### PAGE EXTRACT
Disable soft delete for buckets that exceed a specified cost threshold

Using the Cloud Client Libraries for Python, you can disable soft delete for buckets that exceed a specified relative cost threshold with a Python client library sample. The sample does the following:

  1. Calculates the relative cost of storage for each storage class.

  2. Assesses the soft delete cost accumulated by your buckets.

  3. Sets a cost threshold for soft delete usage and lists the buckets that exceed the threshold you set and lets you disable soft delete for the buckets that exceed the threshold.

To learn more about setting up the Python client library and using the sample, see the Cloud Storage soft delete cost analyzer README.md page.

The following sample disables soft delete for buckets that exceed a specified cost threshold:

from __future__ import annotations

import argparse
import json
import google.cloud.monitoring_v3 as monitoring_client


def get_relative_cost(storage_class: str) -> float:
    """Retrieves the relative cost for a given storage class and location.

### INFORMATION PROVIDED
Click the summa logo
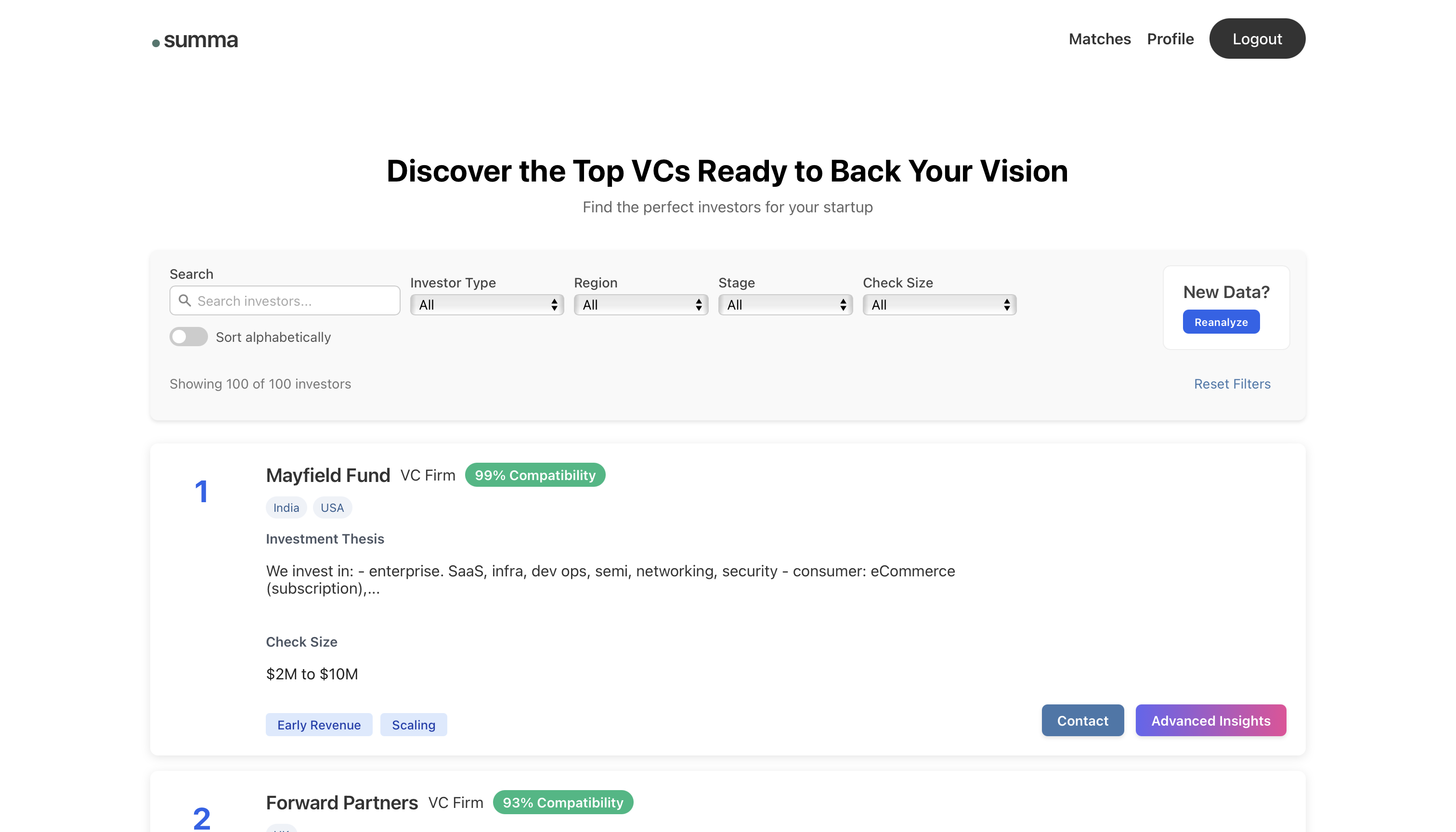This screenshot has height=832, width=1456. [195, 40]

### WHAT THE EXERCISE ASKS
Continue the page on disabling soft delete for buckets over a cost threshold, starting right after its last line.

### RESPONSE
    Args:
        storage_class: The storage class (e.g., 'standard', 'nearline').

    Returns:
        The price per GB from the https://cloud.google.com/storage/pricing,
        divided by the standard storage class.
    """
    relative_cost = {
        "STANDARD": 0.023 / 0.023,
        "NEARLINE": 0.013 / 0.023,
        "COLDLINE": 0.007 / 0.023,
        "ARCHIVE": 0.0025 / 0.023,
    }

    return relative_cost.get(storage_class, 1.0)


def get_soft_delete_cost(
    project_name: str,
    soft_delete_window: float,
    agg_days: int,
    lookback_days: int,
) -> dict[str, list[dict[str, float]]]:
    """Calculates soft delete costs for buckets in a Google Cloud project.

    Args:
        project_name: The name of the Google Cloud project.
        soft_delete_window: The time window in seconds for considering
          soft-deleted objects (default is 7 days).
        agg_days: Aggregate results over a time period, defaults to 30-day period
        lookback_days: Look back up to upto days, defaults to 360 days

    Returns:
        A dictionary with bucket names as keys and cost data for each bucket,
        broken down by storage class.
    """

    query_client = monitoring_client.QueryServiceClient()

    # Step 1: Get storage class ratios for each bucket.
    storage_ratios_by_bucket = get_storage_class_ratio(
        project_name, query_client, agg_days, lookback_days
    )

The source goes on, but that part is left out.